§ **Actions à mener**
1 > Extrais mot pour mot le passage du texte sur les famines de Gaza et du Soudan qui va de « Avant la phase » jusqu'à « quelques biens restants. » inclus.
2 > Poursuis le texte sur les famines de Gaza et du Soudan à partir de sa dernière phrase.

§ **Extrait choisi**
%%
Les famines de Gaza et du Soudan : comment se comparent-elles et quelles leçons tirer de l'inaction des puissances mondiales à leur égard ?

Le Financial Times a publié lundi dernier un article s’appuyant sur les rapports de la Classification intégrée des phases de la sécurité alimentaire (Integrated Food Security Phase Classification – IPC) pour mettre en garde contre l’incidence croissante de la famine dans le monde en se concentrant sur les deux crises actuelles les plus graves : les famines à Gaza et au Soudan.

L’IPC a été développée par l’Unité d’analyse de la sécurité alimentaire (FSAU) de l’Organisation des Nations Unies pour l’alimentation et l’agriculture (FAO). Elle a été élaborée il y a environ 20 ans, en réponse à l’aggravation de la famine en Somalie. L’IPC utilise une échelle standardisée qui prend en compte les données de sécurité alimentaire, les scores nutritionnels et les moyens de subsistance disponibles dans chaque crise, ce qui permet d’en évaluer la gravité et de comparer les crises afin d’identifier les plus graves.

Le pire des niveaux de la classification de la FSAU est la phase 5 de Catastrophe / Famine. Dans cette dernière condition, « au moins un ménage sur cinq (soit 20 %) souffre d’un manque extrême de nourriture et est confronté à la famine, ce qui entraîne la mort, la misère et des niveaux extrêmement critiques de malnutrition aiguë ».

La description de la famine se poursuit ainsi : « Dans cette phase, la prévalence de la malnutrition aiguë chez les enfants de moins de cinq ans dépasse 30 %, et les ménages ont atteint un point de dénuement et de mort ».

Avant la phase de catastrophe / famine, il y a la phase d’urgence, au cours de laquelle les familles souffrent de « grands écarts de consommation alimentaire qui se traduisent par une malnutrition aiguë très élevée et une surmortalité », ou bien elles sont contraintes de recourir à des mesures extrêmes pour éviter la famine, comme la liquidation de leurs quelques biens restants.

Étant donné que la population du Soudan (environ 50 millions) est vingt-cinq fois supérieure à celle de Gaza (environ 2,2 millions), le premier fait qui saute aux yeux dans les données de l’IPC est le nombre de personnes confrontées à un état de catastrophe / famine dans chaque cas. Ce nombre dans la bande de Gaza (641 000) est supérieur à celui du Soudan (637 000).
%%
§ **Données enregistrées**
%%
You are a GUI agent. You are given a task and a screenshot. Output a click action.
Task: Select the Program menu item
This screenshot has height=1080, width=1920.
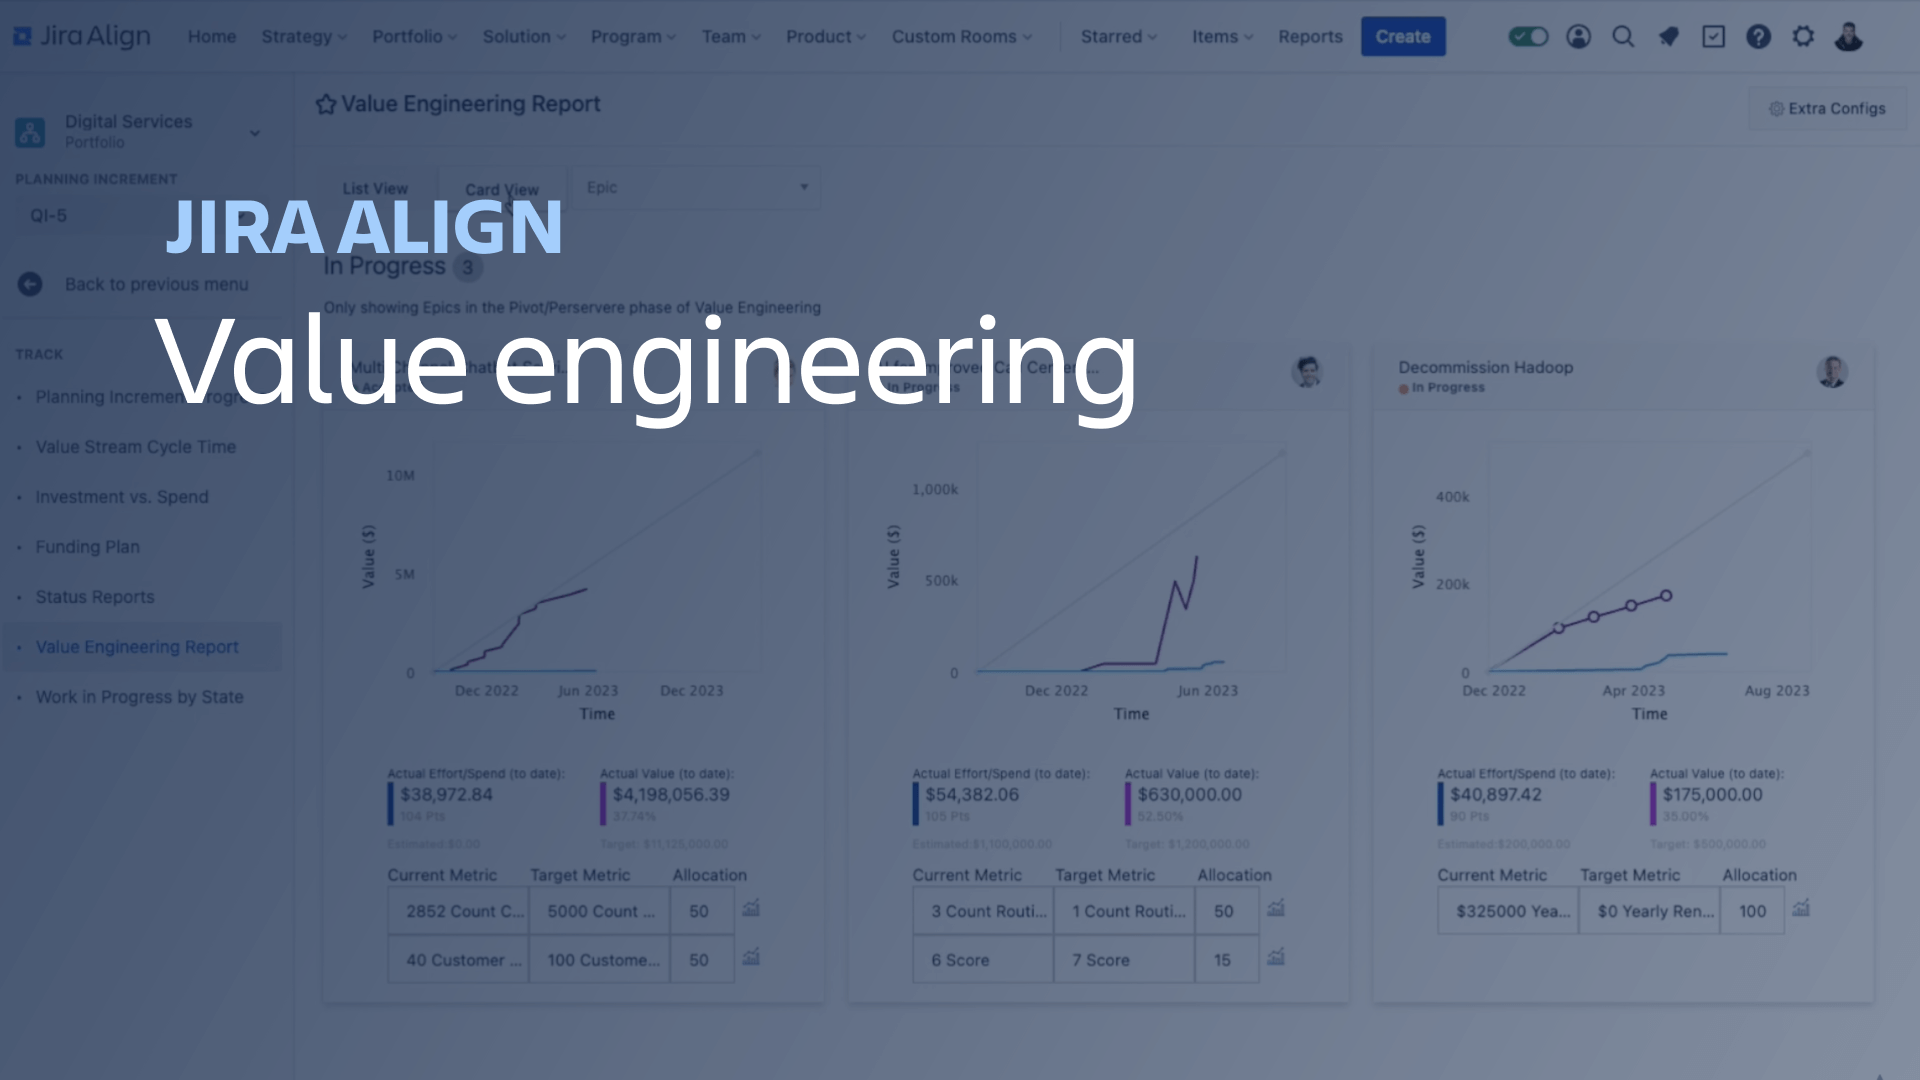[628, 36]
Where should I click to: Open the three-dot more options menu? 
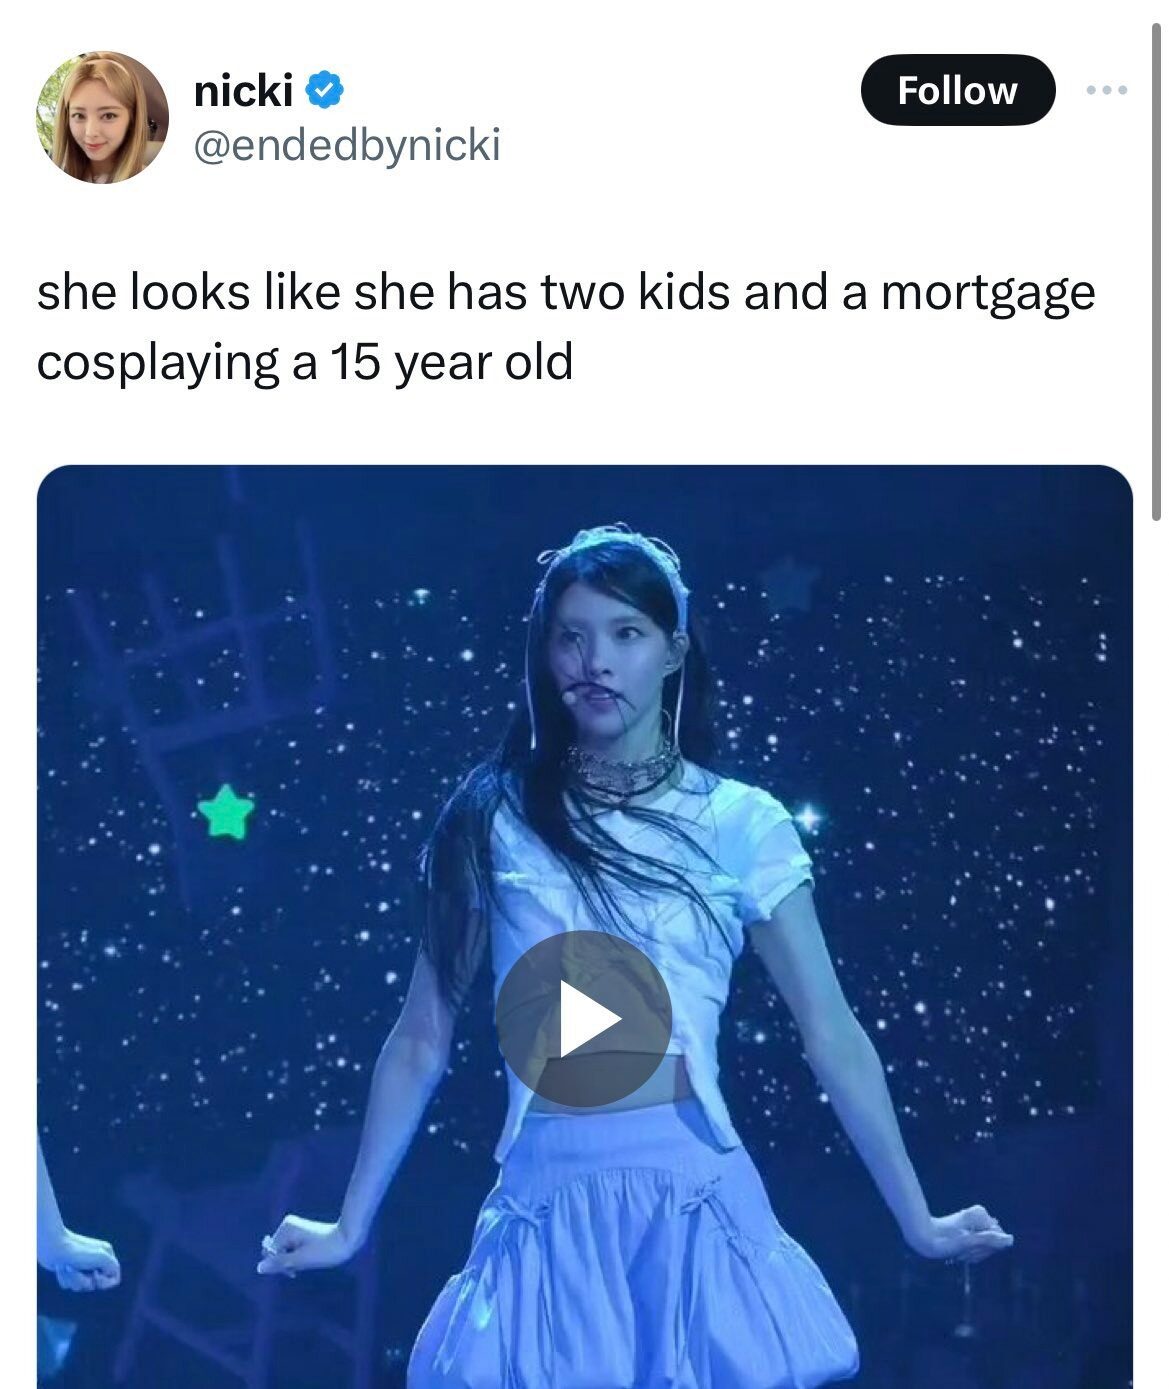point(1107,91)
%%
§ **Réponses rédigées**
1 >
Avant la phase de catastrophe / famine, il y a la phase d’urgence, au cours de laquelle les familles souffrent de « grands écarts de consommation alimentaire qui se traduisent par une malnutrition aiguë très élevée et une surmortalité », ou bien elles sont contraintes de recourir à des mesures extrêmes pour éviter la famine, comme la liquidation de leurs quelques biens restants.

2 >
Quant au nombre de personnes confrontées à l’état d’urgence au Soudan (8 100 000), il n’est qu’un peu plus de sept fois supérieur à celui de Gaza (1 140 000). Dans l’ensemble, les données de l’IPC indiquent que l’ensemble de la population de la bande de Gaza et près de la moitié de la population soudanaise souffrent d’insécurité alimentaire, ce qui nécessite une action urgente pour empêcher leur état de s’aggraver.

Étant donné que l’attention du monde est braquée sur Gaza bien plus que sur ce qui se passe au Soudan, et vu que tout le monde sait que la famine dans la bande de Gaza n’est pas un phénomène naturel ni le résultat d’un manque d’aide humanitaire, mais que cette aide est disponible aux portes de Gaza en quantités suffisantes pour y empêcher la propagation de la faim si ces portes étaient ouvertes, la première conclusion qui découle des chiffres ci-dessus est que la famine à Gaza est le résultat d’une tentative délibérée d’étouffer sa population. Cela fait partie de la guerre génocidaire que l’État israélien mène contre eux, dans le but d’en tuer un grand nombre et de forcer la plupart des autres à émigrer.

La deuxième leçon des données susmentionnées est que la conscience aiguë qu’a le monde de ce qui se passe dans la bande de Gaza augmente considérablement la responsabilité des pays qui sont capables d’exercer une pression efficace sur l’État sioniste. Outre le rôle primordial joué par les États-Unis à cet égard, ces pays comprennent l’Union européenne et la plupart des États occidentaux, mais aussi la Russie et la Chine.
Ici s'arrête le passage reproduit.